"Hospitals around the country have been actively pursuing electronic ordering for many years," explained Dr. Michael Algus, the medical director of the hospital's Quality Department, who led the hospital's effort to implement the new system. "A robust electronic ordering system provides an additional layer of safety in a hospital. It automatically checks medication orders against the patient's allergies, preventing potentially serious medication errors. In addition, computerized order sets help physicians stay on top of the most current treatments for a variety of conditions."
The new system comes with a number of benefits for patients, physicians, and the hospital.
For patients, it bolsters safety by reducing errors related to legibility or transcription of handwritten physician orders, and by giving physicians access to best practices in patient care. For physicians, the new system gives them quicker access to evidence-based medicine.
It also supports their clinical decision-making through automated alerts and reminders. For the hospital, it will improve efficiency by reducing rework caused by illegible or incomplete orders. In addition, it has the potential to reduce redundant orders for tests and treatments.
The project's successful completion comes after nearly four years of hard work by the hospital's Information Systems Department, physicians, pharmacists, nurses, and other clinicians.
The work included extensive upgrades to the hospital's medical records database and its computer infrastructure on which the entire system functions.
It also included creating new or improved connections between the database and computer systems in the hospital's imaging department, pharmacy, laboratory, and operating rooms.
"To begin a project like this, we first had to assess and upgrade our infrastructure," explained Gail Balch, director of information systems. "That included things as mundane as ensuring that we had adequate power supply and cooling systems for the additional servers the project required. Once we completed the necessary infrastructure upgrades, we were able to turn our attention to creating more than 100 new order sets, such as admission to the hospital for care after orthopedic surgery."
Hospitals are set up to care for patients with a wide range of diseases, from pneumonia and heart disease to hip replacements and gastrointestinal surgery.
As a result, there are thousands of combinations of medication, diet, rehabilitation, surgical, and other orders that physicians can prescribe for patients.
To simplify the system, the implementation team worked with physicians and other clinical experts to create standard orders for the most common types of conditions treated in the hospital. By standardizing the orders, the team simplified ordering for most physicians. At the same time, the standardized orders help physicians provide the best, most up-to-date care by including the best practices.
"Without creating standard order sets, physicians would be left to wade through hundreds of different order choices each time they treat a patient," explained Dr. Ann Marie Swann, a hospitalist who was responsible for implementing order sets and training other physicians. "However, creating these standard order sets was a Herculean undertaking. It required researching best practices for each condition and working with physicians to ensure that our research was correct. Once we were able to identify and confirm the elements of each order set, our information systems experts then created the order set in the computer system."
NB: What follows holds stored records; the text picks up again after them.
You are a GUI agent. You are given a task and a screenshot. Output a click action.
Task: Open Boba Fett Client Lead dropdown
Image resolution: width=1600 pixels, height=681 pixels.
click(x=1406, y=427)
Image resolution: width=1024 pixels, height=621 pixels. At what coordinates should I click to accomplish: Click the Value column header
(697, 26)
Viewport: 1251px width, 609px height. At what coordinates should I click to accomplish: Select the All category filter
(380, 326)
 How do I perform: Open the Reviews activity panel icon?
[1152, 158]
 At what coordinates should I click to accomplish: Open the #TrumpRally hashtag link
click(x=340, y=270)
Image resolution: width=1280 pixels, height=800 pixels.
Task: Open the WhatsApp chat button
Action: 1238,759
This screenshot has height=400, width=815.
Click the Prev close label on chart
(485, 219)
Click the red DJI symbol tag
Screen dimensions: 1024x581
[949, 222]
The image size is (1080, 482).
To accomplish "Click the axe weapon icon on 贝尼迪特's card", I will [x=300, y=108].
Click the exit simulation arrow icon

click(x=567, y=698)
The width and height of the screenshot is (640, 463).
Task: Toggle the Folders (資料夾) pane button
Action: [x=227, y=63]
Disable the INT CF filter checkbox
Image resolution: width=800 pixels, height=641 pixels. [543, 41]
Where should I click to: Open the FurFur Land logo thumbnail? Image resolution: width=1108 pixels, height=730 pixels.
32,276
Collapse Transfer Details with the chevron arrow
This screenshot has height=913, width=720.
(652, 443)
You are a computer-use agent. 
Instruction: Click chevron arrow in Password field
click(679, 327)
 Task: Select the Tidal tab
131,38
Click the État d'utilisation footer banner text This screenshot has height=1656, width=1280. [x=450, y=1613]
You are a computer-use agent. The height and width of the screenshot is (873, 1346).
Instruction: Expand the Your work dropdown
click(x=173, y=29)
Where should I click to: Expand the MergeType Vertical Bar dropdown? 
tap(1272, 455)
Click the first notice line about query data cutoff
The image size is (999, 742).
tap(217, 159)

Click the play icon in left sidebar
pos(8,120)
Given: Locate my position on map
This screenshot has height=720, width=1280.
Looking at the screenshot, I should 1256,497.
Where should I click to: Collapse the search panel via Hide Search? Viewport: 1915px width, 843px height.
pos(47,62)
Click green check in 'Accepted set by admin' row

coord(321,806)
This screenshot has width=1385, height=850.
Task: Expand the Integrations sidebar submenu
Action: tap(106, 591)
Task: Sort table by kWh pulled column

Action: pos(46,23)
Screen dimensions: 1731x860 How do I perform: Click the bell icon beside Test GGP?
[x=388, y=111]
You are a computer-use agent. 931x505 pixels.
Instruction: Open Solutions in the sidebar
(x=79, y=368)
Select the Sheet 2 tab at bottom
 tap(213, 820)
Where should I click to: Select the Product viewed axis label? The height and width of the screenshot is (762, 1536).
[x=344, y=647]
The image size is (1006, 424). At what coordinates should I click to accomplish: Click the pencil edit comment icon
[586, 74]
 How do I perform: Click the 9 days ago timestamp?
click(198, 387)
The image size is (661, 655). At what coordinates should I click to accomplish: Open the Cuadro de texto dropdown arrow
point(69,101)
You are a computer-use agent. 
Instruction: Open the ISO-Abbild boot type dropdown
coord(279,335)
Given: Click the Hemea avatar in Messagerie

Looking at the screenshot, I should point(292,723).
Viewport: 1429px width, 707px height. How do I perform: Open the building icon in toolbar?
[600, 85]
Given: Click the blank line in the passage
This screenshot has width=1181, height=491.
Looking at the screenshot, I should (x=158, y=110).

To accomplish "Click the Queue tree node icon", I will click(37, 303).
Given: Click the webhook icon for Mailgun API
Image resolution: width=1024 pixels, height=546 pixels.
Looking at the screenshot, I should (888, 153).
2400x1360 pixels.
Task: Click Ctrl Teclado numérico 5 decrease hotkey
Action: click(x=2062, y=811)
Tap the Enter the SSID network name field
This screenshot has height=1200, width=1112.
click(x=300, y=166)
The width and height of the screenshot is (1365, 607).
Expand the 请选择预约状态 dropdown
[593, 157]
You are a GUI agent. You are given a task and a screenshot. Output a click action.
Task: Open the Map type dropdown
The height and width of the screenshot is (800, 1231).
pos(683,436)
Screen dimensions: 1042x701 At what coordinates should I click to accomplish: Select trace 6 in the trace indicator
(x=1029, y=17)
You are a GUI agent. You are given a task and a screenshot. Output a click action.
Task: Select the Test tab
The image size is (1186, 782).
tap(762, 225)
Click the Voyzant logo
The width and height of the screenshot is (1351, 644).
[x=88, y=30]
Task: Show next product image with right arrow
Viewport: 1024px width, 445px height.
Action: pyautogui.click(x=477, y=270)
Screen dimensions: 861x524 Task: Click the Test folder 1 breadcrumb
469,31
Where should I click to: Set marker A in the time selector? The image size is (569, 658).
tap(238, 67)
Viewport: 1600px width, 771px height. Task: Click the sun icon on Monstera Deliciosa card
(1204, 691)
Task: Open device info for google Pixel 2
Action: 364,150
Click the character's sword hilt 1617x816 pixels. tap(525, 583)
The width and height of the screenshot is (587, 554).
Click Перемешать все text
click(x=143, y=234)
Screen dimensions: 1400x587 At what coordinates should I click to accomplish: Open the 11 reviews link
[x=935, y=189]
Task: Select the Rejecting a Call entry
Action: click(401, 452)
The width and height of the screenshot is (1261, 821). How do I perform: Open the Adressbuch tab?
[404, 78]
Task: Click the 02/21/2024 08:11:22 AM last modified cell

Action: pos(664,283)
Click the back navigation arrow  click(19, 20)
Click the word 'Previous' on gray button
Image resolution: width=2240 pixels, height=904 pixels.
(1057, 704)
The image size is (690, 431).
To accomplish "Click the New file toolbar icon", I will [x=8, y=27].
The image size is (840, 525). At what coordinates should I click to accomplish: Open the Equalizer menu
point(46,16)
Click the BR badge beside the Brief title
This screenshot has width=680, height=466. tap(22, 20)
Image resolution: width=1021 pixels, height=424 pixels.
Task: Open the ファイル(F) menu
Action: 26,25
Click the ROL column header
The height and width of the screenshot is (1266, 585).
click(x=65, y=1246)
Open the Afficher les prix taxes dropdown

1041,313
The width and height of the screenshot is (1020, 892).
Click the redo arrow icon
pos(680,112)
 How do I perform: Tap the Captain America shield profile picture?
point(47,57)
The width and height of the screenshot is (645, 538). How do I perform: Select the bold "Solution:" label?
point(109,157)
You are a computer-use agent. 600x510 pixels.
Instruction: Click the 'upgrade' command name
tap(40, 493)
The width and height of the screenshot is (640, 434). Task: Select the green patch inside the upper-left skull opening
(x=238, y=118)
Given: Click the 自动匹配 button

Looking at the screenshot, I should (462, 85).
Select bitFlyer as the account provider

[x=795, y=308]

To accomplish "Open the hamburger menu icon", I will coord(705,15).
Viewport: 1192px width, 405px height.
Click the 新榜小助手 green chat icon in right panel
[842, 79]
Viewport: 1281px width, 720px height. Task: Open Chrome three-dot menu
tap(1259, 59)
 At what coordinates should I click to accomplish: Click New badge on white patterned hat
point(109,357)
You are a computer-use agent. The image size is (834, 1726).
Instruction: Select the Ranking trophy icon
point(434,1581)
Last month, the hospital reported that approximately 80 percent of all of the orders for inpatients were completed electronically. In addition, the hospitalist group, which treats most of the hospitals inpatients, were using electronic ordering more than 90 percent of the time.
"The physicians who care for patients in the hospital most frequently are using computerized ordering extensively," Dr. Algus added. "Occasionally, particularly when phoning in orders, the physicians are unable to use the electronic ordering system and must rely on a nurse to place the orders for them."
As SVHC completes one electronic ordering project, it is scaling up to implement a similar system in its emergency department.
In the emergency department, the new system will integrate electronic nursing notes as well as electronic physician ordering.
In addition, the emergency department system will be tied more closely to the electronic medical record system currently in use in the rest of the hospital.
Despite the promise of better care in the hospital and in other care settings, adoption of electronic health records has been relatively modest.
According to Health Affairs, a trade journal covering the health care industry, in 2011 only 27 percent of hospitals were using any form of electronic health record.
Moreover, only about nine percent of hospitals nationwide have a comprehensive system, with small, rural hospitals having the lowest adoption rate of electronic health records.
"When we complete the emergency room electronic system, we will have comprehensive system for our hospital," Balch added. "Our long-term goal is to electronically connect the hospital, our medical practices, our visiting nurse association and hospice, and our nursing home and subacute unit. Such a broad-based system would enable us improve care in all of our locations, helping us keep patients healthier, while reducing costs."
The Southwestern Vermont Medical Center is part of Southwestern Vermont Health Care (SVHC), a non-profit integrated health system that serves communities in Vermont, New York, and Massachusetts.
SVHC also includes the VNA and Hospice of SVHC, the Centers for Living & Rehabilitation, the SVMC Northshire and Deerfield Valley Campuses, Southwestern Vermont Regional Cancer Center, and the Southwestern Vermont Health Care Foundation.
Southwestern Vermont Medical Center is Vermont's first Magnet hospital for nursing excellence and home to the region's only breast care program fully accredited by the National Accreditation Program for Breast Centers.